Mantan saya pernah bilang, “Ah, Alex tidak pernah cemburu...” Ada yang pernah bilang, “Hari gini cemburu? Ke laut aje...” Dulu saya menganggap bahwa cemburu adalah tindakan konyol dan sia-sia. Namun belakangan ini, saya belajar banyak tentang arti cemburu. Dan bagaimana cemburu itu ternyata suatu rasa penting dalam cinta. Dan kadang-kadang cemburu itu sehat. Huahahaha, saya jadi ingat bagaimana saya pernah melabrak habis perempuan yang mengaku tidak punya hubungan dengan Lakhsmi. Dan tindakan itu akan selalu saya kenang, secara kami berdua (saya dan perempuan yang saya labrak itu) sekarang malah jadi sering curhat.

Saya cemburu.

Saya cemburu pada puluhan SMS dan telepon yang menghujani ponsel Lakhsmi, sebagaimana dia cemburu setiap kali saya duduk di sofa sedang menelepon saat dia keluar kamar.

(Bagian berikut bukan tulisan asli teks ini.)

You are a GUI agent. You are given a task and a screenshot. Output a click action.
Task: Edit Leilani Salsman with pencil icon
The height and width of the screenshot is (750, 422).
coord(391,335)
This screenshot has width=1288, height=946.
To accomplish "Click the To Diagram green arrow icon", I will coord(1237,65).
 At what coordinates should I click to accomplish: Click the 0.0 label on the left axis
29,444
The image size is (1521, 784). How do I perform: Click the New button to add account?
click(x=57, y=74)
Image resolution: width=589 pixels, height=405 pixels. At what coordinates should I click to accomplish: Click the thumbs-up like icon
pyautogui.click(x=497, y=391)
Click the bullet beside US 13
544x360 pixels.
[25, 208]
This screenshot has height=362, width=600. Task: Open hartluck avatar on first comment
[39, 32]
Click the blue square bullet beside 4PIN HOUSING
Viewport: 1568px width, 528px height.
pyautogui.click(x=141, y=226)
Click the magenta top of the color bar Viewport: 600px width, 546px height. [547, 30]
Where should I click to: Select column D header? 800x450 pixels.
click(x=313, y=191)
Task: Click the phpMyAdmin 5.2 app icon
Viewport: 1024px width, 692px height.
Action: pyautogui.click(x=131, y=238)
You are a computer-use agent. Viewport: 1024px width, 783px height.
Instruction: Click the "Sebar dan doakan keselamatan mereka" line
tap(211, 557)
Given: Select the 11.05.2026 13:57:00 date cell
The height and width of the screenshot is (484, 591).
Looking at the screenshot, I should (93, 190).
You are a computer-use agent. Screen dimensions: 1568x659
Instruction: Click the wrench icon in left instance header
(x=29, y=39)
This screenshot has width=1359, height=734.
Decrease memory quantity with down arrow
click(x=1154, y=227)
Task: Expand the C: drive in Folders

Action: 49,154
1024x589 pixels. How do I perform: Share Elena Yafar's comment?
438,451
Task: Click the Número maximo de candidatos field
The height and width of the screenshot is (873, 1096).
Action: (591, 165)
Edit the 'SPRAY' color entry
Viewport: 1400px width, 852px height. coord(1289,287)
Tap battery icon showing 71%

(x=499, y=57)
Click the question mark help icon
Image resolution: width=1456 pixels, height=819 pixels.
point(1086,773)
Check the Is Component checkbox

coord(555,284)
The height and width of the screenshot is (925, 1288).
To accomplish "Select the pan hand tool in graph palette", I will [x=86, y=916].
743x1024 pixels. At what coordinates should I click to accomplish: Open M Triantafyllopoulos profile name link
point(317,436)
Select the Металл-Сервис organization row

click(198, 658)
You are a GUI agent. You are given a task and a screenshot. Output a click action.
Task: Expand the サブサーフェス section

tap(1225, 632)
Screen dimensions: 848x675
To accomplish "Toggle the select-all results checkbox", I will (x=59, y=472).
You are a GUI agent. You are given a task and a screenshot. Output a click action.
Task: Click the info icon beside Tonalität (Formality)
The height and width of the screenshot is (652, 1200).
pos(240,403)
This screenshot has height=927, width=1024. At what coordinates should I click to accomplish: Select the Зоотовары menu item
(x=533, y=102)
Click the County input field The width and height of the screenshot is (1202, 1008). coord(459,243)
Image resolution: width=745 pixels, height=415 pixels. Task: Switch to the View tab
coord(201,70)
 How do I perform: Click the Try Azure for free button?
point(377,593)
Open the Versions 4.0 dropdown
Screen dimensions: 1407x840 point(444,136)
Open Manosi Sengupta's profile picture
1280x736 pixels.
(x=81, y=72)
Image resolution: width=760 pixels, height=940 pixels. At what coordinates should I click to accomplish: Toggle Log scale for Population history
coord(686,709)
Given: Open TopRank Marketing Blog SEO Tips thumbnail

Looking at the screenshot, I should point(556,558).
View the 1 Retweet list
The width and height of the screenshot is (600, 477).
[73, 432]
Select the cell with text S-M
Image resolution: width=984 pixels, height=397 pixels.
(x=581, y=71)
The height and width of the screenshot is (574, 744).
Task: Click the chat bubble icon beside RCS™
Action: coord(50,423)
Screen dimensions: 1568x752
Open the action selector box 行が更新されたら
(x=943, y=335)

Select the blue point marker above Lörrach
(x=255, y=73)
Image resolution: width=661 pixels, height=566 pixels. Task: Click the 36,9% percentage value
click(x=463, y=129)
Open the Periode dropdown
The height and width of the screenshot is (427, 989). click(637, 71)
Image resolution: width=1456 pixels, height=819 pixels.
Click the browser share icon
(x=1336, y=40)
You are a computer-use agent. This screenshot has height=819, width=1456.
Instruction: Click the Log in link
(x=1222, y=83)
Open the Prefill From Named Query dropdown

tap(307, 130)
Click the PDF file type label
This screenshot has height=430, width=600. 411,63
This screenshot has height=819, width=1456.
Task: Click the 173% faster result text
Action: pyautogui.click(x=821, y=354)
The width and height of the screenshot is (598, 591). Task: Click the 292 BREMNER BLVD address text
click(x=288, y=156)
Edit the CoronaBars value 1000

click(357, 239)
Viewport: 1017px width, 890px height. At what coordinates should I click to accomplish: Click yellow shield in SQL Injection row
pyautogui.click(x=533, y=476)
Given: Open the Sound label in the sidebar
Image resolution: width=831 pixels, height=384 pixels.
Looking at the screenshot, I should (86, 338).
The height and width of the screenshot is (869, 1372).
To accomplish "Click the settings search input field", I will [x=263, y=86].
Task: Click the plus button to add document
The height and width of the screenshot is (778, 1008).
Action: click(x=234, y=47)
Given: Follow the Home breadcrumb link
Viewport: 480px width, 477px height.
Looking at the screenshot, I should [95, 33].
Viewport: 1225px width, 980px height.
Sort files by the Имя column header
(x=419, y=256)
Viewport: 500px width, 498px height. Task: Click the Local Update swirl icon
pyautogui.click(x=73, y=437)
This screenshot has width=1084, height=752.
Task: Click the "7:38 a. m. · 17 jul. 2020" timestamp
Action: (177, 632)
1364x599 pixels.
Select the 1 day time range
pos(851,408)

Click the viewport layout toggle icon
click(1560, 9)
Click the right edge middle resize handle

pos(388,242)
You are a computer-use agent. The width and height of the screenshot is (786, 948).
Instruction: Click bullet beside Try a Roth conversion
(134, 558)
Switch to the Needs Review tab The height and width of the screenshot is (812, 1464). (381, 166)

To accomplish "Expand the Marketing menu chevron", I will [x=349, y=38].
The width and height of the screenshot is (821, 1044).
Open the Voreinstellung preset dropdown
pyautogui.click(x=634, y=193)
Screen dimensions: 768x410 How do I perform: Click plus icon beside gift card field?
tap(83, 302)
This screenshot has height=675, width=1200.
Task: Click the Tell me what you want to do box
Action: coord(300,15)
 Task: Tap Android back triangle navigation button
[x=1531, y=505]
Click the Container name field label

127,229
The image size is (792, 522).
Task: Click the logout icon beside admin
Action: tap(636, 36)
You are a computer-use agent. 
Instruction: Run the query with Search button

Saya cemburu setiap kali dia pulang sehabis bertemu dengan "teman"nya sebagaimana Lakhsmi juga memasang tampang kusut setiap kali saya pulang dari rumah "teman" saya.

Saya cemburu pada isi pikirannya yang kadang-kadang mengawang entah ke mana, sebagaimana Lakhsmi juga cemburu pada pikiran saya yang terkadang menjejak tak tentu arah.

Dan terutama, saya cemburu pada waktu yang dicuri oleh fans Lakhsmi. Waktu yang seharusnya milik kami berdua. Kini untuk bisa menghabiskan waktu bersama-sama, kami berdua harus mencuri waktu kami untuk mereka, yang sebenarnya waktu milik kami sendiri.

Tiba-tiba saya teringat pada serial Heroes, yang mana seorang tokohnya bisa membaca pikiran orang lain. Dan karena kemampuannya itu dia mengetahui bahwa istrinya berselingkuh. Kalau saya bisa memilih, saya tidak mau diberi anugerah semacam itu. Bukan karena saya tidak mau tahu, tapi saya lebih suka mendengar kebenaran terucap dari mulut Lakhsmi daripada saya harus mengorek-ngoreknya atau mengintainya. Saya ingin bisa memercayainya sebagaimana saya juga ingin dia percaya pada saya. Walaupun kejujuran terkadang merobek hati kami berdua.

Kami pun belajar membuat rasa cemburu itu sebagai bagian dari hidup kami. Mengisi dan menghidupinya sebagai bagian dari tanda cinta, bukan sebagai kegilaan mendesak. Jika benar cemburu itu tanda cinta, apakah cinta kami begitu besar jika sakit yang kami rasakan seolah-olah ada pisau yang dihunjamkan ke jantung kami? Pisau itu menoreh kami berkali-kali... menimbulkan luka yang dalam. Saya mengobati kecemburuan Lakhsmi dengan cinta saya, demikian pula cinta Lakhsmi mengobati saya.

Saya memandang wajah Lakhsmi, mata kami bertemu hingga kami seakan tersesat di dalam tatapan itu. Langkah saya perlahan namun pasti, merayap naik ke ranjangnya. Saya berbaring di sisinya, tangan kami bergenggaman saling memberi kekuatan.